In this review, we introduce disturbances at different points in this loop to simulate the real-world situations the agent might encounter. The system used is a cartpole moving along a 1-D rail.
Figure 2. Block diagram of the safe-control-gym (source)
Safe-control-gym is a RL benchmarking gym developed by the Dynamic Systems Lab led by Professor Angela Schoellig from the University of Toronto Institute for Aerospace Studies. This gym helps bridge the gap between simulated and real-world environments while providing tools to evaluate safety.
Here are some highlights of the gym:
In the paper released with the repository, safety is broken down into robustness and constraint satisfaction. Constraint satisfaction of the approaches implemented in the gym is explored in more depth in the paper. Given the importance of robustness for translating RL and other learned approaches to the real world, it is worth exploring the performance of control approaches in the context of robustness in detail, as is done in this review.

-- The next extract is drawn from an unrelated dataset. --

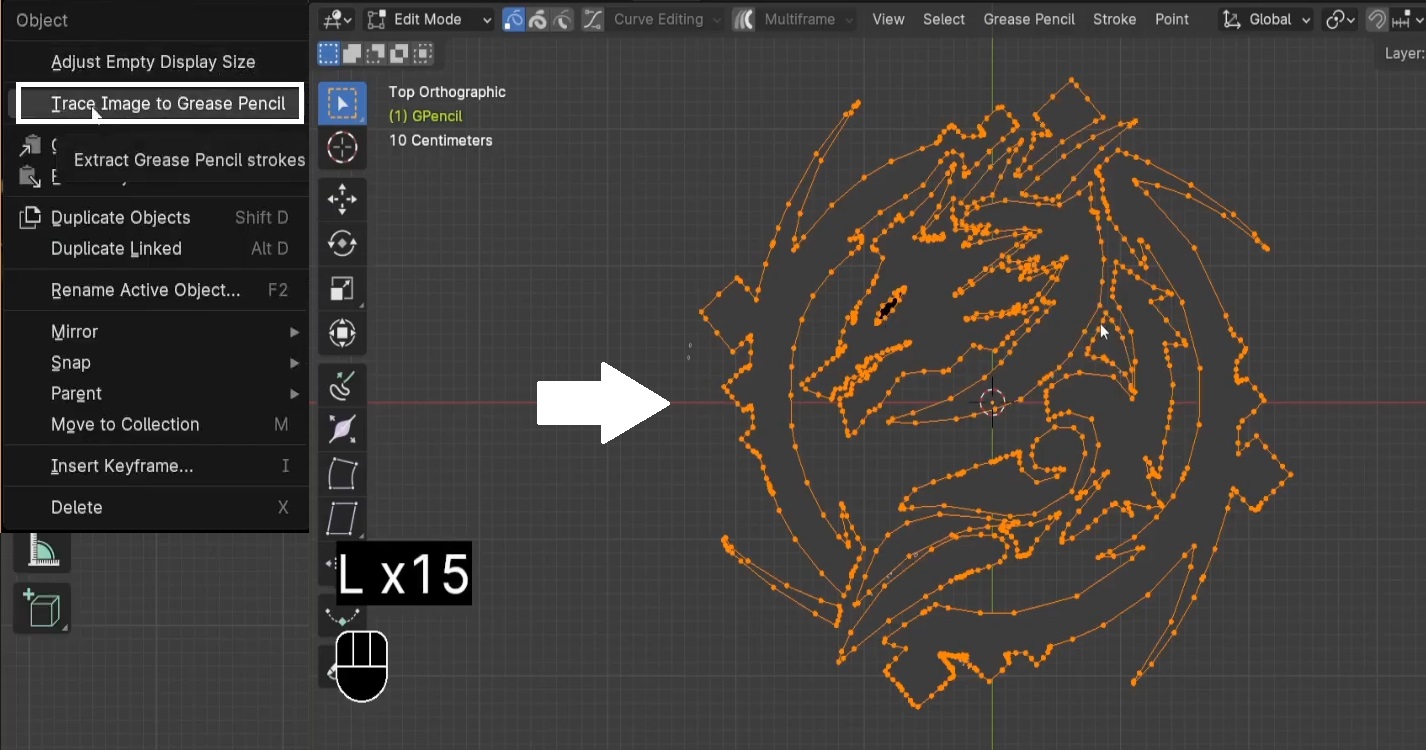Open the Global transform orientation dropdown
The width and height of the screenshot is (1426, 750).
coord(1264,19)
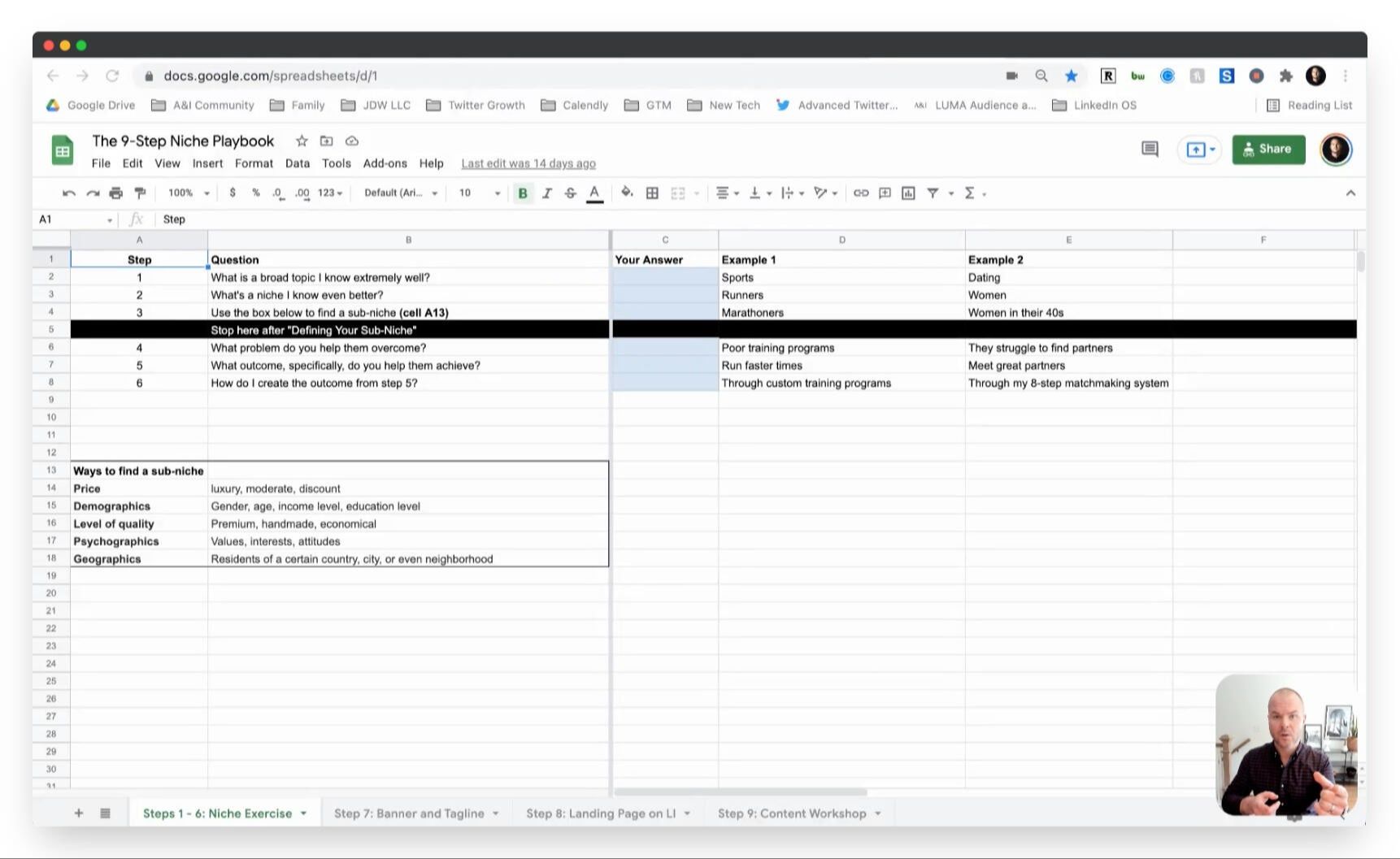
Task: Open the 'Last edit was 14 days ago' link
Action: (x=528, y=163)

To simplify these experiments, training and evaluation will be done using the cartpole environment on a subset of the controllers.
The controllers that will be compared are:
PPO is a state-of-the-art policy gradient method proposed in 2017 by OpenAI. It improves upon previous policy optimisation methods like TRPO (Trust Region Policy Optimisation) and ACER(Actor-Critic with Experience Replay). PPO reduces the complexity of implementation, sampling, and parameter tuning using a novel objective function that performs a trust-region update that is compatible with stochastic gradient descent.
safe-control-gym PPO implementation
SAC is an off-policy actor-critic deep RL algorithm proposed in 2018 by UC Berkeley’s Artificial Intelligence Research Lab. The algorithm merges stochastic policy optimisation and off-policy methods like DDPG (Deep Deterministic Policy Gradient). This allows it to better tackle the exploration-exploitation trade-off pervasive in all reinforcement learning problems by having the actor maximise both the reward and the entropy of the policy. This helps to increase exploration and prevent the policy from getting stuck in local optima.
safe-control-gym SAC implementation
RARL was proposed in 2017 by researchers at Carnegie Mellon University and Google Brain. Unlike the previous two approaches, RARL, as well as the following approach, RAP, are designed to be robust and bridge the gap between simulated results and performance in the real world. To achieve this, an adversary is introduced that learns an optimal destabilisation policy and applies these destabilising forces to the agent, increasing its robustness to real disturbances.
safe-control-gym RARL implementation
RAP is an algorithm introduced by researchers from UC Berkeley in 2020 which extends RARL by introducing a population of adversaries that are sampled from and trained against. This algorithm hopes to reduce the vulnerability that previous adversarial formulations had to new adversaries by increasing the kinds of adversaries and therefore adversarial behaviours seen in training.
safe-control-gym RAP implementation
The safety layer is an approach proposed by researchers at the Israel Institute of Technology and Google DeepMind. It adds a layer directly to the policy that corrects the action at each step so that it does not violate defined constraints. The action correction function is learned on past trajectories with arbitrary actions.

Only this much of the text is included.